Instructions:
1. From the piece on Alameda's local initiatives, extract word for word the part that opens with the words containing "- The one successful" and closes with "three months later.".
2. Convert the entries from the line containing "329x390 pixels. At" through the line containing "Click the 一条" into a JSON list of strings, one string per line and no blank lines. Include only those lines.

“How best can we arm the people to protect themselves?” Hiram Johnson, one politician who actually deserved to call himself a “Progressive,” asked when he was inaugurated as governor of California in 1911.
His answer: “[W]hile I do not by any means believe the initiative, the referendum, and the recall are the panacea for all our political ills, yet they do give to the electorate the power of action when desired, and they do place in the hands of the people the means by which they may protect themselves.”
The continuing contretemps over the initiative to re-zone as open space the McKay Avenue property formerly used for federal offices prompted us to check out how the mechanisms devised by Johnson and other Progressives had worked locally in the recent past. So, today, a history lesson.
The initiative (and referendum) process begins with filing a notice of intent to circulate a petition. City Clerk Lara Weisiger was kind enough to pull together for us the data on the notices filed since 2000, and we’ll present it below. But, first, the big picture:
- Only five local initiatives have been submitted to Alameda voters since 2000.
- Of those five, two passed and three were defeated.
- Both of the initiatives that passed involved efforts to acquire or protect public parks: the initiative to re-zone the Beltline Railroad property – where the Jean Sweeney Open Space Park now is located – as open space in 2002, and the initiative to amend the City Charter to prohibit the sale of parkland – like the Mif Albright golf course – without a popular vote in 2012.
- In addition, another park-related initiative – to re-zone the Neptune Point property as open space – qualified for the ballot in 2014. Council then decided to obviate the need to send the initiative to the voters by adopting it as an ordinance.
- Rent control initiatives have not fared so well at the polls, regardless of which group – tenants or landlords – were pushing them. Measure M1, the initiative sponsored by the Alameda Renters Coalition to limit annual rent increases to a fixed percentage and to prohibit no-cause evictions, failed in 2016 with only 34.07% in favor. Measure K, the landlord-sponsored initiative to incorporate the rent stabilization ordinance adopted by Council into the Charter, failed in 2018 with only 39.69% in favor.
- The one successful rent-related initiative was the petition to call a referendum to repeal the “just cause” ordinance passed by Council in June 2017. After the initiative qualified for the ballot, the Council that had enacted the ordinance turned around and repealed it three months later.
Here’s a chart based on the data supplied by Ms. Weisiger and our own follow-up research:
What this data portends for the open-space initiative is unclear. As the title given the initiative suggests, it is being sold as a measure to protect “open space,” and the data shows that voters have supported similarly marketed measures in the past. But before concluding that history favors the current initiative, consider the parties whom the previous successful measures were designed to protect parks against: a railroad (the initiative to re-zone the Beltline property) and real-estate developers (the initiative to amend the charter to prohibit the sale of parkland without a popular vote and the initiative to re-zone Neptune Point).

Records to process:
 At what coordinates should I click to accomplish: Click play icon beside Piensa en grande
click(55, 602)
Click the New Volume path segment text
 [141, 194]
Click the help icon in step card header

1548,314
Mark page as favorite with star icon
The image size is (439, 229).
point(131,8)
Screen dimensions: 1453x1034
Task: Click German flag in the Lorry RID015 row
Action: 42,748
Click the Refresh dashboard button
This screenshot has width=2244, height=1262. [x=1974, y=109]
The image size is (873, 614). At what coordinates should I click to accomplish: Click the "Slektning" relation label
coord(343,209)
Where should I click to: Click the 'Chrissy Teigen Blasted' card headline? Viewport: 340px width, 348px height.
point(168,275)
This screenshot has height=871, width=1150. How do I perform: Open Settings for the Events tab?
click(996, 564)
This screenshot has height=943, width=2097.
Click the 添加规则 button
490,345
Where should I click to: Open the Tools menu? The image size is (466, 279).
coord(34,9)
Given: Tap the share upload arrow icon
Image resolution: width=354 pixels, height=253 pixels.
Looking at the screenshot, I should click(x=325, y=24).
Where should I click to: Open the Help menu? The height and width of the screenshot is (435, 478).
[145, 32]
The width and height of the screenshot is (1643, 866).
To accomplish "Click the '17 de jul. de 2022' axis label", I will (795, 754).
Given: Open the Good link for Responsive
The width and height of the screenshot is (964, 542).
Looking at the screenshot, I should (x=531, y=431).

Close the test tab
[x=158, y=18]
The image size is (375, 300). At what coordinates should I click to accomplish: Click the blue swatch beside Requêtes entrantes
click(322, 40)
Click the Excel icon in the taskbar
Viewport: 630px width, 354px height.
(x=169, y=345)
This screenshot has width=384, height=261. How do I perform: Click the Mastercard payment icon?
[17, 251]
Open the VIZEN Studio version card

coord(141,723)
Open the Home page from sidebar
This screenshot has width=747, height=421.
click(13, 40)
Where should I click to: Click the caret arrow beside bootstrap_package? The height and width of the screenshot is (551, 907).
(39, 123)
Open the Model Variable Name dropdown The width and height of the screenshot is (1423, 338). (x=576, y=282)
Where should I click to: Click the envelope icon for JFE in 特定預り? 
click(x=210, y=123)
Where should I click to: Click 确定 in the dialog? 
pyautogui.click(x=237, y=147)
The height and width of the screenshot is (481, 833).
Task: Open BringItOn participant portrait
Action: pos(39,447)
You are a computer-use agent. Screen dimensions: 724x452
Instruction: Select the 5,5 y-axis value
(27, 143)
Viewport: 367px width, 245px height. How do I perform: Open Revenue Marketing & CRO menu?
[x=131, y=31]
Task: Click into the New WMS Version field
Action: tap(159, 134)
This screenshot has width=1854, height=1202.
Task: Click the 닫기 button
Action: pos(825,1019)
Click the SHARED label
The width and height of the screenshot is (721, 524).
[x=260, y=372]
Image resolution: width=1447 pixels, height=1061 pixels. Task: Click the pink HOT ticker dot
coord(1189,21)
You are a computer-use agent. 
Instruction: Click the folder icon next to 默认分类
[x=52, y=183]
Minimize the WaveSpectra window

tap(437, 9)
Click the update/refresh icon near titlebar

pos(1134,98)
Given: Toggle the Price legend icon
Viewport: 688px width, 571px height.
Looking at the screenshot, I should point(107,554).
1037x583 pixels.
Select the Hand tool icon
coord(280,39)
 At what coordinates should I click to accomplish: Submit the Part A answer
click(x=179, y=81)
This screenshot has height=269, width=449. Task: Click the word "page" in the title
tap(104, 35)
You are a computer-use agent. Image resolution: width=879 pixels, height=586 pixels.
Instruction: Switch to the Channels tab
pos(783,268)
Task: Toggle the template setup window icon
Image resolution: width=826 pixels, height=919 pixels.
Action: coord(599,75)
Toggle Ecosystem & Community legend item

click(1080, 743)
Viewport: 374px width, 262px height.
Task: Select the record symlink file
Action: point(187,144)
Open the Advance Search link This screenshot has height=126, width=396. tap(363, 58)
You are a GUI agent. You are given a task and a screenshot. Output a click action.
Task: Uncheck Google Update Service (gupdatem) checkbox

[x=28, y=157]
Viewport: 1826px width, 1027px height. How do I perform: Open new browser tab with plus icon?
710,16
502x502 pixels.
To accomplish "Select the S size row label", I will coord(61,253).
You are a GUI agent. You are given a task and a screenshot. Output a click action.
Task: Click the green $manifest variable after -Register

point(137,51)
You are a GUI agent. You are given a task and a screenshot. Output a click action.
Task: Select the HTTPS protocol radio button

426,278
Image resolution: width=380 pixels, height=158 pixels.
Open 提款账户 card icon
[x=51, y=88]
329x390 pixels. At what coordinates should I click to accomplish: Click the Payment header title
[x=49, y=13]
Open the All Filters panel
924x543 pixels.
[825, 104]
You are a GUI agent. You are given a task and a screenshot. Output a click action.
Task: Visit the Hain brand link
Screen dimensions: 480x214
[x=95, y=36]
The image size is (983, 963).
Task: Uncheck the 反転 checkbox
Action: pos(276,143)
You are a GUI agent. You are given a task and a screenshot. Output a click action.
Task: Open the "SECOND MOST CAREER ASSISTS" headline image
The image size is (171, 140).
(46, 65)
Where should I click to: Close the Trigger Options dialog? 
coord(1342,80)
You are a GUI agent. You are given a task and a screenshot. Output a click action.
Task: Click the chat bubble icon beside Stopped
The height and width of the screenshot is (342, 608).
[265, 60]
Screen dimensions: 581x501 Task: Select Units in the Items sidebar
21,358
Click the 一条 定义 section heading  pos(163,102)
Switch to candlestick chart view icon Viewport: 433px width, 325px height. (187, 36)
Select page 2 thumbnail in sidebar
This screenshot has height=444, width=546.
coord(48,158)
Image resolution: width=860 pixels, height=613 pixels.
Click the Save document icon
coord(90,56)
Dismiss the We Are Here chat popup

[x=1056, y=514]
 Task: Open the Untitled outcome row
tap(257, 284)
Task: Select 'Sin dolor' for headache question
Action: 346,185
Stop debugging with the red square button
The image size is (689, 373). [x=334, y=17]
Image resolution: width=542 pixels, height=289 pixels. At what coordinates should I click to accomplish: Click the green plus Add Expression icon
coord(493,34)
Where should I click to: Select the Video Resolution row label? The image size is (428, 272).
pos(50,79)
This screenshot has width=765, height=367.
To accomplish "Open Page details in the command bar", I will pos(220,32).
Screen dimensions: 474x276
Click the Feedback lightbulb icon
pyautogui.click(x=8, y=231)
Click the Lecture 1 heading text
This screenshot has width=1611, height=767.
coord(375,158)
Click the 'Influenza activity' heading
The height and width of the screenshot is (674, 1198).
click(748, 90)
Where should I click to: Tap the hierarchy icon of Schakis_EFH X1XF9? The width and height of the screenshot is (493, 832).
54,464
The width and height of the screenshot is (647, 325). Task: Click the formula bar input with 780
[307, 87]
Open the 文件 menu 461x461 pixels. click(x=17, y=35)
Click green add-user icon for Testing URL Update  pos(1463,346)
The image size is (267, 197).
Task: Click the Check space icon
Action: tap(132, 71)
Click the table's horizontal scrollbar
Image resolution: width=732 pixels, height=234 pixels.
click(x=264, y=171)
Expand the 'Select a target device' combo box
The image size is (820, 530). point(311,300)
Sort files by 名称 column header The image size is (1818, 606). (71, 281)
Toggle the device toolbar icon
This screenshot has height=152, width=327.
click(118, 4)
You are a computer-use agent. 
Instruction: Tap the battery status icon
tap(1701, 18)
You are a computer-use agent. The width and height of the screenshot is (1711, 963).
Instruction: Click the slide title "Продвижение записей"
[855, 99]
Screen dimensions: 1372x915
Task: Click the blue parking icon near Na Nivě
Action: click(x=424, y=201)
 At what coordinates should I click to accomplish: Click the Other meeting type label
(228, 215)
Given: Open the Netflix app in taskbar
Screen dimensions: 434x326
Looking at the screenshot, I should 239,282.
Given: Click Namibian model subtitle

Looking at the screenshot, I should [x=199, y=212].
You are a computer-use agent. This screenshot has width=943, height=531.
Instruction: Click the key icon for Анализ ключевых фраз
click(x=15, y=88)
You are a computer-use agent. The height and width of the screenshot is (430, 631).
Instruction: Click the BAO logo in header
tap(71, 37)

Solution set:
1.
- The one successful rent-related initiative was the petition to call a referendum to repeal the “just cause” ordinance passed by Council in June 2017. After the initiative qualified for the ballot, the Council that had enacted the ordinance turned around and repealed it three months later.

2.
[
  "329x390 pixels. At what coordinates should I click to accomplish: Click the Payment header title",
  "[x=49, y=13]",
  "Open the All Filters panel",
  "924x543 pixels.",
  "[825, 104]",
  "You are a GUI agent. You are given a task and a screenshot. Output a click action.",
  "Task: Visit the Hain brand link",
  "Screen dimensions: 480x214",
  "[x=95, y=36]",
  "The image size is (983, 963).",
  "Task: Uncheck the 反転 checkbox",
  "Action: pos(276,143)",
  "You are a GUI agent. You are given a task and a screenshot. Output a click action.",
  "Task: Open the \"SECOND MOST CAREER ASSISTS\" headline image",
  "The image size is (171, 140).",
  "(46, 65)",
  "Where should I click to: Close the Trigger Options dialog? ",
  "coord(1342,80)",
  "You are a GUI agent. You are given a task and a screenshot. Output a click action.",
  "Task: Click the chat bubble icon beside Stopped",
  "The height and width of the screenshot is (342, 608).",
  "[265, 60]",
  "Screen dimensions: 581x501 Task: Select Units in the Items sidebar",
  "21,358",
  "Click the 一条 定义 section heading  pos(163,102)"
]